Good Lord...I felt moved again to write!  I'm thinking I just have way too much shit going on in my head and my heart tells me to write it down before I burst.  I have been struggling...with my weight, with eating right, with time constraints being thrown into the mix to mess with my running.  I've been racking my brain on what will work best for me.  It's all about timing for me...a little bit of feng-shui feeling for me.  It has to "feel right".

I used to love running at 5:30-5:45 a.m.  It felt "right" for me!  It worked for me but I got a job and that changed everything.  I've been struggling with a "perfect" time to run.  Well, I was feeling a little bit of a "pissy" attitude yesterday.  I knew what I needed to do.  I told myself that I needed to run.  I have to push myself to do it...make it a habit rather than a chore.

That is what worked for me when I started my weight loss journey.  I woke up everyday ready to walk on the treadmill and eventually run on it.  There were days where I was ready to hit the snooze button and pull the covers over my head.  I'm so glad that I pushed myself.  But fast forward to now...I've been making excuses (even though they are good ones...LOL!) why I couldn't squeeze in a run or exercise.

I'm sure it makes no sense to any one else but me as to why I think I have to exercise/run at least 5 days a week but at this point, I really don't care.  I have to do it for my mental well-being.  I have gotten "pudgy" around my midsection and the boobs...well, let's just say they have gotten puffier...LOL!!  Most people want that and I'm okay with that but when you run...puffy boobs can be somewhat of a problem!

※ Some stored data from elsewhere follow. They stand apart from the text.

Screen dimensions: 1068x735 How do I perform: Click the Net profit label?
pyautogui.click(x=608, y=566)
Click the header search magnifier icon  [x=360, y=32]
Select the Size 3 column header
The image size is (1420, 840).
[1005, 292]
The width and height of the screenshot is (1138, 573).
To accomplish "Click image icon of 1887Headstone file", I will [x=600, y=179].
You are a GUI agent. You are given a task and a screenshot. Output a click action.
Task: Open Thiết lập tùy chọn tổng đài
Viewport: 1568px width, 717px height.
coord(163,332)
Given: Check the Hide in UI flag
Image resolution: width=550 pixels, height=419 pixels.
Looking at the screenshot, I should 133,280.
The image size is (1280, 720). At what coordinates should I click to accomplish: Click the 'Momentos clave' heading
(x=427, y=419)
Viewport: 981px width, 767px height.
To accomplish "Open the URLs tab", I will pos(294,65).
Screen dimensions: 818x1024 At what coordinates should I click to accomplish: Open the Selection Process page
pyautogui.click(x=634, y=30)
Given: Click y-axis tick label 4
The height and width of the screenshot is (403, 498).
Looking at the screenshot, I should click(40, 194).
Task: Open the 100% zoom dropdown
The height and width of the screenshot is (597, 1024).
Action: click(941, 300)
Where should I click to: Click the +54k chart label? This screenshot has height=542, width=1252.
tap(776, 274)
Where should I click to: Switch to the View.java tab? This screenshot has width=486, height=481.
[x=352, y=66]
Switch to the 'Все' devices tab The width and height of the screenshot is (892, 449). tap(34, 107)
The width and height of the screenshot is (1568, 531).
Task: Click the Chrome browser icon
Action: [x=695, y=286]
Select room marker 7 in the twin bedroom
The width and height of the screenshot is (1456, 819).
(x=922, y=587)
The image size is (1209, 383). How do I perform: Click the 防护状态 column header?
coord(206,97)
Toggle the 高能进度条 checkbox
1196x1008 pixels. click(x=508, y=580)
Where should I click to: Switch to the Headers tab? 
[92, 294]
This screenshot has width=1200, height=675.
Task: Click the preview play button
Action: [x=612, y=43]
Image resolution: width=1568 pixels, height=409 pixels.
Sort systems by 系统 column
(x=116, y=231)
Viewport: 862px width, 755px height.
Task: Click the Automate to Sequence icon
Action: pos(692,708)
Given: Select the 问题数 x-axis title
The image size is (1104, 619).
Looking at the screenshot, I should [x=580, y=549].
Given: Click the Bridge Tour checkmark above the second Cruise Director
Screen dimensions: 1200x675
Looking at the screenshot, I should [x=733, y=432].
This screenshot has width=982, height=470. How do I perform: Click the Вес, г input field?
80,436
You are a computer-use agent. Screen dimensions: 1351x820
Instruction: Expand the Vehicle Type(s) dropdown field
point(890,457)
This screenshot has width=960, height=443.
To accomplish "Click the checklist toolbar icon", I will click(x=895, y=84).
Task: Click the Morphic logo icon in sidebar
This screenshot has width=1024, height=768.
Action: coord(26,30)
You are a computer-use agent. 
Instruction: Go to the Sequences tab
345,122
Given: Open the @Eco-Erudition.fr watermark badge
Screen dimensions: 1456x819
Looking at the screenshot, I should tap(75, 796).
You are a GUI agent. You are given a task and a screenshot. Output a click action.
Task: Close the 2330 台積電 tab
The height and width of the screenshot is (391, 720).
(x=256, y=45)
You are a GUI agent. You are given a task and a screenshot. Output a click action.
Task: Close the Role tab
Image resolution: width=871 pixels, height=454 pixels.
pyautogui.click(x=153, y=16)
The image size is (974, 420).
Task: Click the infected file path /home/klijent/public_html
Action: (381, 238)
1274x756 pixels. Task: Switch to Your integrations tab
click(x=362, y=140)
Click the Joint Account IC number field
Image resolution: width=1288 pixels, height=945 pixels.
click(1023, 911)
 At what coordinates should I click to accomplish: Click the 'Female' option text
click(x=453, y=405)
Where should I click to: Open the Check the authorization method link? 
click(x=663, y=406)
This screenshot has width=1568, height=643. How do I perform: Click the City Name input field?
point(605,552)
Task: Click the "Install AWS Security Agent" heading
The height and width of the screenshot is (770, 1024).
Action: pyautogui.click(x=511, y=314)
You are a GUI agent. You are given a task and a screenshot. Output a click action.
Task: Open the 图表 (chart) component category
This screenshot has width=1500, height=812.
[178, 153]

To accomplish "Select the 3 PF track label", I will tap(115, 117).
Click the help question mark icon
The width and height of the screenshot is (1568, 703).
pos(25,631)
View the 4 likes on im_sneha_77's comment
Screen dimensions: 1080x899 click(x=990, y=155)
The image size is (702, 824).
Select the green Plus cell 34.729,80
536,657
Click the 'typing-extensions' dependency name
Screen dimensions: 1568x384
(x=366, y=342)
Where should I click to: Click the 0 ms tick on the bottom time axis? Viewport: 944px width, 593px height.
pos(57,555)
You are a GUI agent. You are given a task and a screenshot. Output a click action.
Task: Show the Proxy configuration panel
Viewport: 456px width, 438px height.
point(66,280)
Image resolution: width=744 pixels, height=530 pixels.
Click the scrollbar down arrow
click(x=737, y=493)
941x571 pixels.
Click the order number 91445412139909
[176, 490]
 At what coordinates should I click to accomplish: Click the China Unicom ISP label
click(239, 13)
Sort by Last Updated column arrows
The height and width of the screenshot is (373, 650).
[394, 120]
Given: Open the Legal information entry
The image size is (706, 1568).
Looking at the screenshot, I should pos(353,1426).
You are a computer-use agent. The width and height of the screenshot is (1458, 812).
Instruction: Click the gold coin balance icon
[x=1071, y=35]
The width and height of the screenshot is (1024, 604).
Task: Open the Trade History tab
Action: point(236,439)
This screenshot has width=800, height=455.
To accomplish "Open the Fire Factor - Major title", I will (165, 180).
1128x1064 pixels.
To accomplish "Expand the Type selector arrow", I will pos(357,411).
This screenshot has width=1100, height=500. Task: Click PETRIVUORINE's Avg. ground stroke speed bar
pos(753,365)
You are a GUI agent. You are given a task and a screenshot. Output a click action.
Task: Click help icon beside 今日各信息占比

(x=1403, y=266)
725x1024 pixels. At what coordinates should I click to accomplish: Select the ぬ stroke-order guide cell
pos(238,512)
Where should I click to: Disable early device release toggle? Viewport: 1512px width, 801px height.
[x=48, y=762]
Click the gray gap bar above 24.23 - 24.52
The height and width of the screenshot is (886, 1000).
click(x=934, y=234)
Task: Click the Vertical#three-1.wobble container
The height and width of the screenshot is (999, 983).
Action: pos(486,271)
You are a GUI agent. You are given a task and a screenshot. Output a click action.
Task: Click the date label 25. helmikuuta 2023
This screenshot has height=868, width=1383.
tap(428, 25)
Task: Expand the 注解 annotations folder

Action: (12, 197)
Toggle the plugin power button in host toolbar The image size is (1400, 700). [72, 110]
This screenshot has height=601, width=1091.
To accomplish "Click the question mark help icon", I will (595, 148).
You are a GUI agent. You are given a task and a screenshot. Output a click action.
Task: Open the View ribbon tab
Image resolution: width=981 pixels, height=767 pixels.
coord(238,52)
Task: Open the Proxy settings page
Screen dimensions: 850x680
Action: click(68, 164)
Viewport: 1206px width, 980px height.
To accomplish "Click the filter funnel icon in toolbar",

Okay, I know most people who read my blog know that I write from my heart and this is one of things that I have felt the need to write about.  To write about how I feel like my body is changing again.  It is a fear of mine...seriously, a HUGE ASS fear of mine that I will go back to the weight I was before.  So, when I look in the mirror now or put my jeans on and see/feel that.  It scares me, makes me sad, maybe even a little disappointed in myself.

I am trying to be comfortable in my own skin...I really am but as a former heavy person, it does occur.  I don't want to go there....EVER AGAIN!  I fight this feeling daily.  I know that I just wrote that in my previous blog but I just needed to stress it again that I fight a daily battle with the devil, so to speak.  I have to learn how to tell that devil to just go back to hell!  Some would say that is a simple, yet easy thing to do.  Not with this stubborn girl.

I have to learn how to give myself credit for what I have been able to do.  To not beat myself up about it.  I have taken some time off of my running to give me time to get used to having 2 jobs.  To find that perfect balance of time and to find that perfect time to run for me that I wrote about earlier.  I'm hard on myself and I know it but it has been that way for 42 years.  Kind of a hard habit to break, wouldn't you say?

So, it was a little sign from above last night when I decided to run at 9:15ish at night.  I ran in the dark...it's one of my favorite times to run.  Less traffic to deal with...less people to deal with.  I had one hell of a run.  It's hard to put into words but I would say I had my "V8" moment last night.  It's been in front of me this whole time but I was thinking hmm...it won't work.  Negative Nelly at her best here!  LOL!  I was able to squeeze in a run and get to bed and get up this morning at 4:15.  I was afraid I would be "too wired" to sleep after I ran but nope, exhaustion set in rather quickly for me!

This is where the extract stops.